Memories are a fickle thing. And even then its shocking how much we rely on our memories. Our memories pretty much shape up the people we are. Good memories, bad memories-the whole lot of them. For a long time growing up I remembered my fathers ancestral home as huge with the gigantic trees under which I had sat and painted for hours. When I visited the place after 10 years the house was definitely large but not titanic and so were the trees. When many of us were newly reconnecting on Facebook with long lost school friends/classmates we hadnt seen or spoken to in a decade plus,my mind would bring back memories of young girls in skirts- some thin, some fat, some bucktoothed, some gorgeous. Time apparently has been a great leveler and yesterday’s bucktoothed nerd is today’s fashionista in a leading MNC, some are mothers to multiple kids and it was a shock to see those varied personalities in a totally new avataar. And that’s the trick your memory plays on you.

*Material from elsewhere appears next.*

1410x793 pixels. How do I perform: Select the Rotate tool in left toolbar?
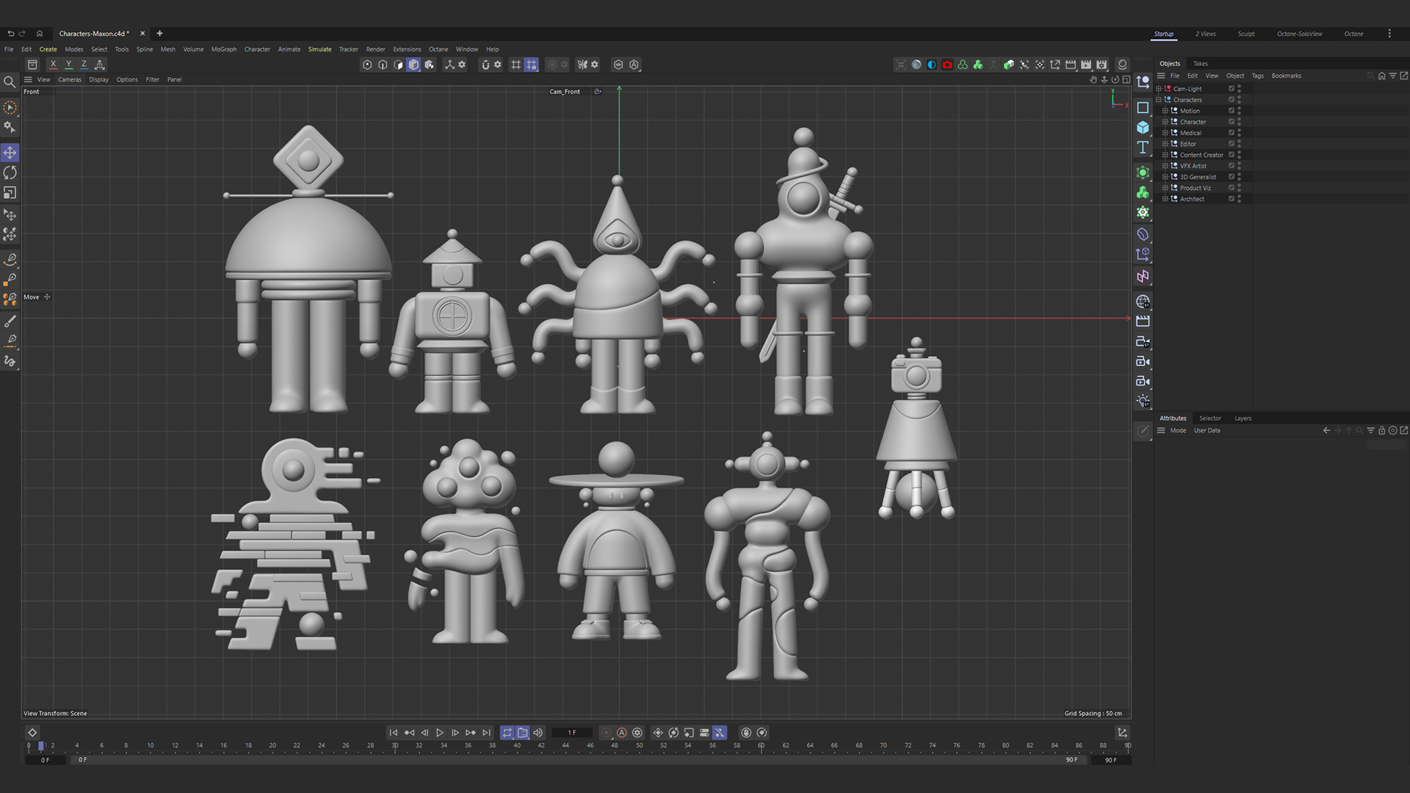(10, 173)
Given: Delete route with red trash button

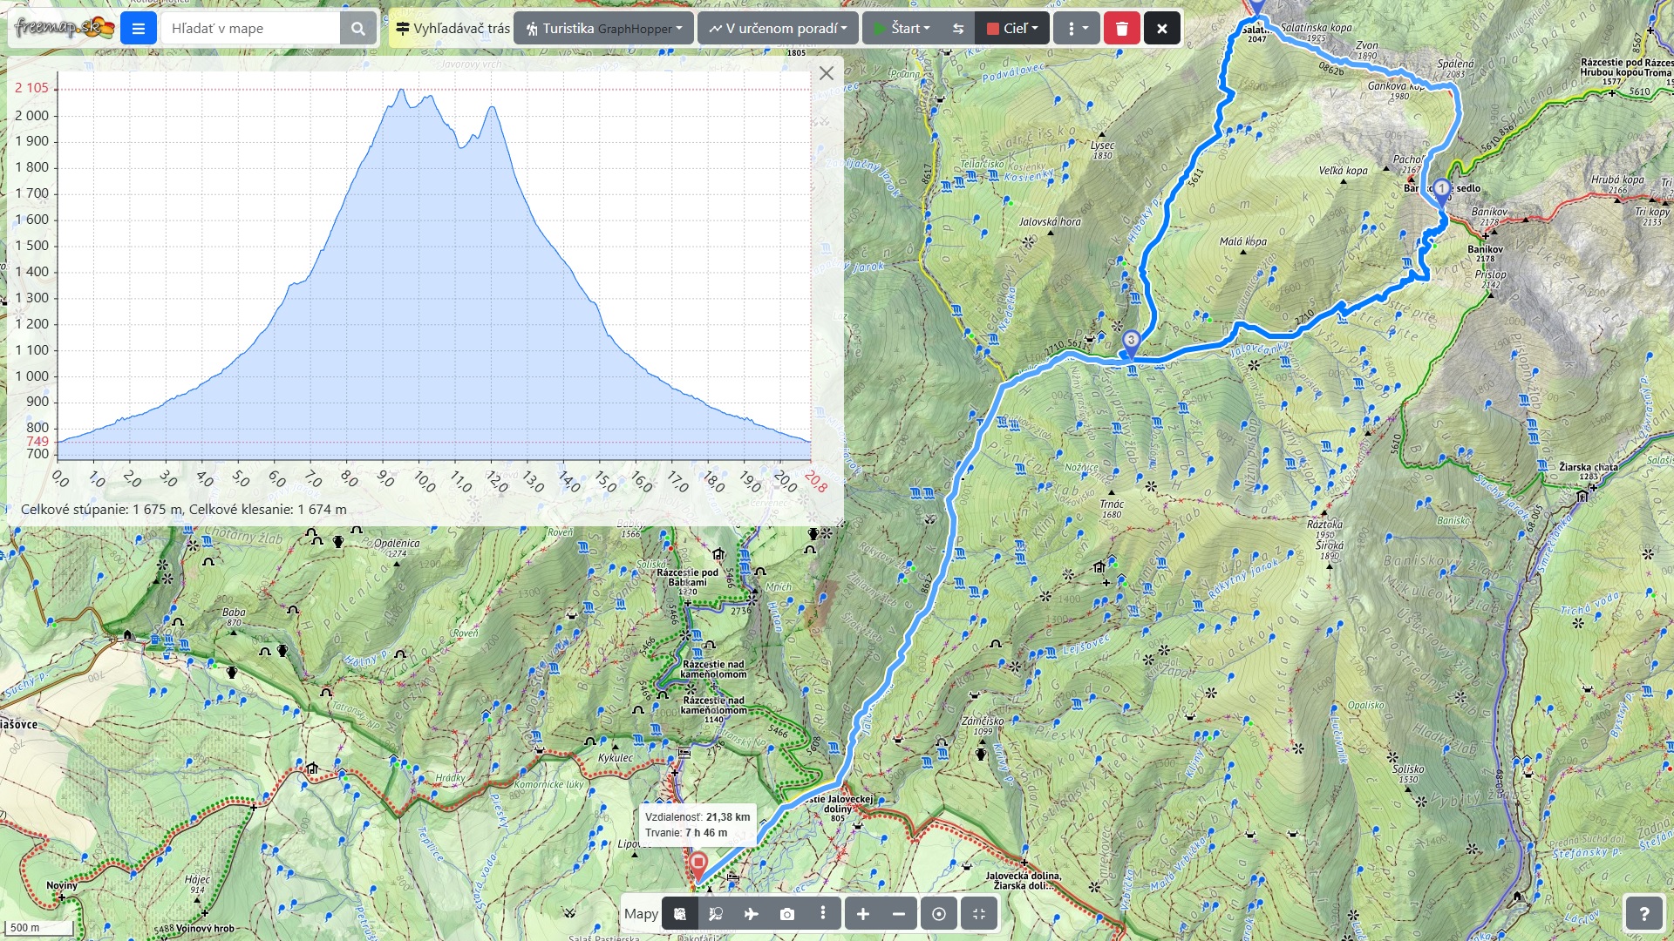Looking at the screenshot, I should pos(1121,29).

My undergrad days always bring back strong memories for me although the rose tinted glasses of nostalgia have kind of tempered them down. Last month Hubby and me went for a visit to Kochi and I couldn’t resist taking him on my own WSW tour of all my hot spots. Kochi has changed and how! The whole area around my campus has got a facelift (biggest Nissan and other car showrooms I have seen In India! ) that I missed the main gate. But the campus itself had aged. The brand new building had worn down with incessant Kerala rains and everything looked smaller and more small townish. I excitedly showed the eatery which helped me attain modelesque proportions in college with semi starvation owing to bad quality food and the photocopy shop where we photocopied entire books a week before semester exams. Many of the familiar landmarks were gone like the Indian Coffee House and I had hard time fitting the new reality with my memories.
I was anything but a travel freak during college days and so this time I thought let me do the touristy bits of Kochi. Thanks to pretty much doing all our bookings all the time on Agoda.com- we had a gazillion points lying which helped us get awesome seaside rooms at Taj Gateway (Friendliest front desk staff ever!) for a throwaway price. As soon as we checked in, I dragged hubby to MG Road to Goodwill, which was my holy grail for accessories in college. Once inside I realised I had clearly crossed the age for plastic baubles and settled for some nifty female utilities- colored safety pins and like.
The next morning we trooped to Fort Kochi on a ferry. Hubby was surprised to see our car getting loaded along with us onto the ferry. I remember being surprised at this totally different face of Kochi when I went there first many years ago and now with some travelling behind me I was mesmerized even more by its old world colonial charm.
Fort Kochi is a tourist magnet, not so much Indian as foreigners. Streets are littered with open air cafes, art galleries in addition to stately bungalows and heritage structures- The Dutch palace and St.Francis Church. The Jew Town of course is Fort Kochi’s start attraction. It was strange to see David’s star and the distinctively different facial features of the shopkeepers in that part of the town.
We ate at one of the more famous art cafe called Kashi’s, window shopped antiques and wandered around the beach. Surprisingly a large number of roadside vendors were from Rajasthan (strange are the ways of human immigration). We saw the Chinese nets. Hubby tried catching some fish unsuccessfully and we then drove back to the hustle bustle of Ernakulam. And no we didn’t visit Lulu or Oberon mall as advised because we pay weekly obeisance to consumer culture back home. That night we caught a bus back to Bangalore and I again wondered at the countless times I took such buses alone for interviews and such (I used to feel pretty safe at that point in time travelling alone and dozing off next to some stranger).
I guess reality can trump memory at any point in time. But then memories hold sway because they are subjective like most of human life.